- _Required work_
Filter the entries beneath this task, copying only the lines that hold the word "product".

- _Entries shown_
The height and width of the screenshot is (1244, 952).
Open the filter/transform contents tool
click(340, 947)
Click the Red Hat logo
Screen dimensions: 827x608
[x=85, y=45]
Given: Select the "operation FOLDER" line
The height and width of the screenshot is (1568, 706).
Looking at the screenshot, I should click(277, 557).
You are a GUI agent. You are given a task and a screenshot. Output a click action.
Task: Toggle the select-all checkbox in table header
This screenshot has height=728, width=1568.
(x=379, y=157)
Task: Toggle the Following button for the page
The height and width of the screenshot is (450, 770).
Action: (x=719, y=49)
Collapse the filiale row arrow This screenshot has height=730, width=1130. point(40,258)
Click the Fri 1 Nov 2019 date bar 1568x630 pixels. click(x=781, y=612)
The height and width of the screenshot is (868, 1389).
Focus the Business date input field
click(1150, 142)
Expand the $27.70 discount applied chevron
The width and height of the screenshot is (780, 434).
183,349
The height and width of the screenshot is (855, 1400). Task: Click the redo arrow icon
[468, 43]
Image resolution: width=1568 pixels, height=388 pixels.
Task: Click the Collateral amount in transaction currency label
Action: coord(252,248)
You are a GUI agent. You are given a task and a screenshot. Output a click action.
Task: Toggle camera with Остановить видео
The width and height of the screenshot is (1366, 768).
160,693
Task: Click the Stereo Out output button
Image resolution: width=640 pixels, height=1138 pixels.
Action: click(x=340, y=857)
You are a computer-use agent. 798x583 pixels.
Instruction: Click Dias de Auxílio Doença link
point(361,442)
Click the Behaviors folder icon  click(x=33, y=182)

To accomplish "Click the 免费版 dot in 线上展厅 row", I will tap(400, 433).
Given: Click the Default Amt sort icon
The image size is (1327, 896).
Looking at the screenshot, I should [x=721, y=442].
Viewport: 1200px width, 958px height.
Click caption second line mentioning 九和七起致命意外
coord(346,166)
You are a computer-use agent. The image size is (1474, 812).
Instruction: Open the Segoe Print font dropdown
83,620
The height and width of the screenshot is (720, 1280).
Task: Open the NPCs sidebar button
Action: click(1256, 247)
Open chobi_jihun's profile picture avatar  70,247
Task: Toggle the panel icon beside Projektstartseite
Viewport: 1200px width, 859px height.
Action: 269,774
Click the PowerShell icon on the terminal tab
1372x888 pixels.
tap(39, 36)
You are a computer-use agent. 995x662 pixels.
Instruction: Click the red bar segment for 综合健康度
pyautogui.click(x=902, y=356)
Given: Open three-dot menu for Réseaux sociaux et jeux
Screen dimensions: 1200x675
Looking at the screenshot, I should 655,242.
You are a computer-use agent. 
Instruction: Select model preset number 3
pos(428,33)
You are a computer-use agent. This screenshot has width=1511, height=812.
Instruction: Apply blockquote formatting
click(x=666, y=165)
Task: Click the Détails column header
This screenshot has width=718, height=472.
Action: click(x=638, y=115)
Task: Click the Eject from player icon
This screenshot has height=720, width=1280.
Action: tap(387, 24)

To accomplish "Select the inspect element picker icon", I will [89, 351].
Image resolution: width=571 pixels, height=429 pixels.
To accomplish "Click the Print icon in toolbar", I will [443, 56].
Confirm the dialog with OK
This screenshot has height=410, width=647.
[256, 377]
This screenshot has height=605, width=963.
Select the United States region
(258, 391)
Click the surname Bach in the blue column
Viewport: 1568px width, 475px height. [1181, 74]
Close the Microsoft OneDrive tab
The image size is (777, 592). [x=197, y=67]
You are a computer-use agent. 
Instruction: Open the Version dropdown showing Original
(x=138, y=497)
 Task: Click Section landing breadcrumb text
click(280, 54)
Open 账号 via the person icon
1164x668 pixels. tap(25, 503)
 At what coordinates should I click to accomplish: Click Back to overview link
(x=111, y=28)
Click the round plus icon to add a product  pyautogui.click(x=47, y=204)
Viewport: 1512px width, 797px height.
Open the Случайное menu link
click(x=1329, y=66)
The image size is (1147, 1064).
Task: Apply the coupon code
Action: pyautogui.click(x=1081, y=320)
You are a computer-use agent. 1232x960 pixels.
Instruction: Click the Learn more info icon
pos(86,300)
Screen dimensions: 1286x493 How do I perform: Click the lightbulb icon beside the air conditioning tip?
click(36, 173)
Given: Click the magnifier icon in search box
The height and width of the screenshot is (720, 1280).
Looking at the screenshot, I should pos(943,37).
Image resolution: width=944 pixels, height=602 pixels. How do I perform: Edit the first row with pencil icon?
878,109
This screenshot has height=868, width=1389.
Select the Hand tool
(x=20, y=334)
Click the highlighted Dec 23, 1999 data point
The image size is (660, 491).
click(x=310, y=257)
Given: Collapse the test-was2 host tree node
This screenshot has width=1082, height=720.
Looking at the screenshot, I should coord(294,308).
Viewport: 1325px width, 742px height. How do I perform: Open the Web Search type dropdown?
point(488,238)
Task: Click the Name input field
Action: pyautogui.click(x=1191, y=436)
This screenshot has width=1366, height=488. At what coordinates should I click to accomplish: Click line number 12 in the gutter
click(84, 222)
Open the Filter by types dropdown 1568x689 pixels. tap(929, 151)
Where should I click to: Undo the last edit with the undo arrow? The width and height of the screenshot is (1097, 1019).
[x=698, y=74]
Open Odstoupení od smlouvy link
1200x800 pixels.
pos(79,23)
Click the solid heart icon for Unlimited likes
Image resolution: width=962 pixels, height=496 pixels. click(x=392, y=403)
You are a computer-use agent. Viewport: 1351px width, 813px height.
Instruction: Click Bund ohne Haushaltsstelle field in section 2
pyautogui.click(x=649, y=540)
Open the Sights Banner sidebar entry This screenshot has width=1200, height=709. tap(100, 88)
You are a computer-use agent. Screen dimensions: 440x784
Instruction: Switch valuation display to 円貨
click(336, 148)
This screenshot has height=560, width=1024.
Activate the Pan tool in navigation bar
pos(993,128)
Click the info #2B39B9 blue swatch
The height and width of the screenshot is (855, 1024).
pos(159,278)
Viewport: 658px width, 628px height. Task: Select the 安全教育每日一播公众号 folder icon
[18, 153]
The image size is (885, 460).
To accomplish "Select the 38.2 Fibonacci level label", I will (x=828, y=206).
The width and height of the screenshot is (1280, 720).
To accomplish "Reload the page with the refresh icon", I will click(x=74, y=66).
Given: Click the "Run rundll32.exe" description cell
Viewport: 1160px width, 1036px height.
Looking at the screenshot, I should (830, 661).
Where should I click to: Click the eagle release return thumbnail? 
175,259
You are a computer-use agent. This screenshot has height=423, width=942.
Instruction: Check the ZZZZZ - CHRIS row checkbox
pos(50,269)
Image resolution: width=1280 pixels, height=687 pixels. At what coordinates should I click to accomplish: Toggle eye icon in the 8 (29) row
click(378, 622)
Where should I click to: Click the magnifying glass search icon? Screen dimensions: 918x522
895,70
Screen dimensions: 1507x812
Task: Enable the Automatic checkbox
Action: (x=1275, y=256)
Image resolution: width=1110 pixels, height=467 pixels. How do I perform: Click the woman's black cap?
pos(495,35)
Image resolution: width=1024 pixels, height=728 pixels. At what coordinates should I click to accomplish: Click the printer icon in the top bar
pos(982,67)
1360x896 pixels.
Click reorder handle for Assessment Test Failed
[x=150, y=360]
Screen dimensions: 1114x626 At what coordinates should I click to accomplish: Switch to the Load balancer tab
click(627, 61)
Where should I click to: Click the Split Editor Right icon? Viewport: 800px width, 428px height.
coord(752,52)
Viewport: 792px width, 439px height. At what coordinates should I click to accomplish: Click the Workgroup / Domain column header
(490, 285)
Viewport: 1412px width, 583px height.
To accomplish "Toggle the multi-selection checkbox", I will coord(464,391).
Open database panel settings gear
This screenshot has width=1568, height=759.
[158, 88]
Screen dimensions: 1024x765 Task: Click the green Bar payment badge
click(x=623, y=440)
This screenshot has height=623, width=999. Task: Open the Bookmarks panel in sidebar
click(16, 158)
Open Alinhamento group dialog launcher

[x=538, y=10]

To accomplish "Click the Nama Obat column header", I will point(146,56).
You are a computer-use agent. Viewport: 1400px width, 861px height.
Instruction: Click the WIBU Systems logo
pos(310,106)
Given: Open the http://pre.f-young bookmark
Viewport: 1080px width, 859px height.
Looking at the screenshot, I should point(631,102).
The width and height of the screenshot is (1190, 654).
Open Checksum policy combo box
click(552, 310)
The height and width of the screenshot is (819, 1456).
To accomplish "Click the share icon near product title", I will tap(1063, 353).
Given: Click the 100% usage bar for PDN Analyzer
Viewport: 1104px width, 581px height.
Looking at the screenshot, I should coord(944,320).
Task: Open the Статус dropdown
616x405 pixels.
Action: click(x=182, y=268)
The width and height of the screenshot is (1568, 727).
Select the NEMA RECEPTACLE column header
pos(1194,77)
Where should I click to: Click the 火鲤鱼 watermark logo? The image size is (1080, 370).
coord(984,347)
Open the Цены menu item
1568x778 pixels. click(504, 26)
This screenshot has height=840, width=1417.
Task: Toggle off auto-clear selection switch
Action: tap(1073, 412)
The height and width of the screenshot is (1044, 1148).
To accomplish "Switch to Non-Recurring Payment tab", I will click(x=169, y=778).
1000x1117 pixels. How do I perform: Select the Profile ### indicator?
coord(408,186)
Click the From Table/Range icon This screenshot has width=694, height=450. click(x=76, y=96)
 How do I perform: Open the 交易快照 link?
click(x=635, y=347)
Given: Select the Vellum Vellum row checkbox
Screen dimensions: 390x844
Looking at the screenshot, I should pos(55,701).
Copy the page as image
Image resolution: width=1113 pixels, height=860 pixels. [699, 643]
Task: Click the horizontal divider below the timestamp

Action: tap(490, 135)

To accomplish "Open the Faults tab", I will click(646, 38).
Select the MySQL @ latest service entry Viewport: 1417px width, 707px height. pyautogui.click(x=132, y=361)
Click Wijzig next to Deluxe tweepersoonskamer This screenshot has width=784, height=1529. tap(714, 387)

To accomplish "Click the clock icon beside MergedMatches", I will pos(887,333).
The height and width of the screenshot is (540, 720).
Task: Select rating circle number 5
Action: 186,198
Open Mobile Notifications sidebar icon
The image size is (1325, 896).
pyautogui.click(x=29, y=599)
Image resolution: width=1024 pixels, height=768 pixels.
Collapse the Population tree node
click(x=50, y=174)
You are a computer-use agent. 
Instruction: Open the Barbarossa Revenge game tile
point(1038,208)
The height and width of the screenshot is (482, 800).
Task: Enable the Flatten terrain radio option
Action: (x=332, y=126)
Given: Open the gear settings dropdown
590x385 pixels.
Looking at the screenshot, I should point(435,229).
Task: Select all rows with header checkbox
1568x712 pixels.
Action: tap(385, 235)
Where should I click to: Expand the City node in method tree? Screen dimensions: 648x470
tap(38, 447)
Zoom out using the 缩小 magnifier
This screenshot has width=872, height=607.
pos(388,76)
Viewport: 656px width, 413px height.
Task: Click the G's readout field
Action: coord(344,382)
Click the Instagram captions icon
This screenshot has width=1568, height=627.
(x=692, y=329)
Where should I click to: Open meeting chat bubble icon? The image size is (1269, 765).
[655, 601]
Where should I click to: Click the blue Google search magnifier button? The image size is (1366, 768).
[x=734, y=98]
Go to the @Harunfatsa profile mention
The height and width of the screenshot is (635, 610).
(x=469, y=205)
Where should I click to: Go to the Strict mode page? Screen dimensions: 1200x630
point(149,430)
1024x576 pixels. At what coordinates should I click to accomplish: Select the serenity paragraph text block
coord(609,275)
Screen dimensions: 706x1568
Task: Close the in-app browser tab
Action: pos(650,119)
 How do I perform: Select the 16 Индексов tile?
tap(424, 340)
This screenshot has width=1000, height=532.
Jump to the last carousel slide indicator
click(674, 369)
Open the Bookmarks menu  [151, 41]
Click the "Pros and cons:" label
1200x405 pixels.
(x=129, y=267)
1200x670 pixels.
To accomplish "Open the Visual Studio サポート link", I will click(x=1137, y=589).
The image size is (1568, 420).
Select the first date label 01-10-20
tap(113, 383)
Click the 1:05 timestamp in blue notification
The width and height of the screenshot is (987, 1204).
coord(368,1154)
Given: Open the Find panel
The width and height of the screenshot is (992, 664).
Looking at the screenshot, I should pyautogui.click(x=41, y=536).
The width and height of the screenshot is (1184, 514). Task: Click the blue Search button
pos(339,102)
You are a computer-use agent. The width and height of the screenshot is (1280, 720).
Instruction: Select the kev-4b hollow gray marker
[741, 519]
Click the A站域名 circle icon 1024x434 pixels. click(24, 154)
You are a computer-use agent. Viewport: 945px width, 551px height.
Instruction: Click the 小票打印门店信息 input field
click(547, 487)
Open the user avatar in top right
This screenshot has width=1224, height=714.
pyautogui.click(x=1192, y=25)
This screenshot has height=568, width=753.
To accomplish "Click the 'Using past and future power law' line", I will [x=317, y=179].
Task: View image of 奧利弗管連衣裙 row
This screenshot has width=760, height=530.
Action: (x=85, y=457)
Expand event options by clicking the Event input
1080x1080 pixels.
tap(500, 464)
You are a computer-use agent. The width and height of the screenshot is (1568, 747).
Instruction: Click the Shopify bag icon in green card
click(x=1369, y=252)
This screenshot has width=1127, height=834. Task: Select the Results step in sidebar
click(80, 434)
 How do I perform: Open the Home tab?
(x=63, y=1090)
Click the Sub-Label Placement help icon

- _Result of this task_
Click the round plus icon to add a product  pyautogui.click(x=47, y=204)
To accomplish "Click the share icon near product title", I will tap(1063, 353).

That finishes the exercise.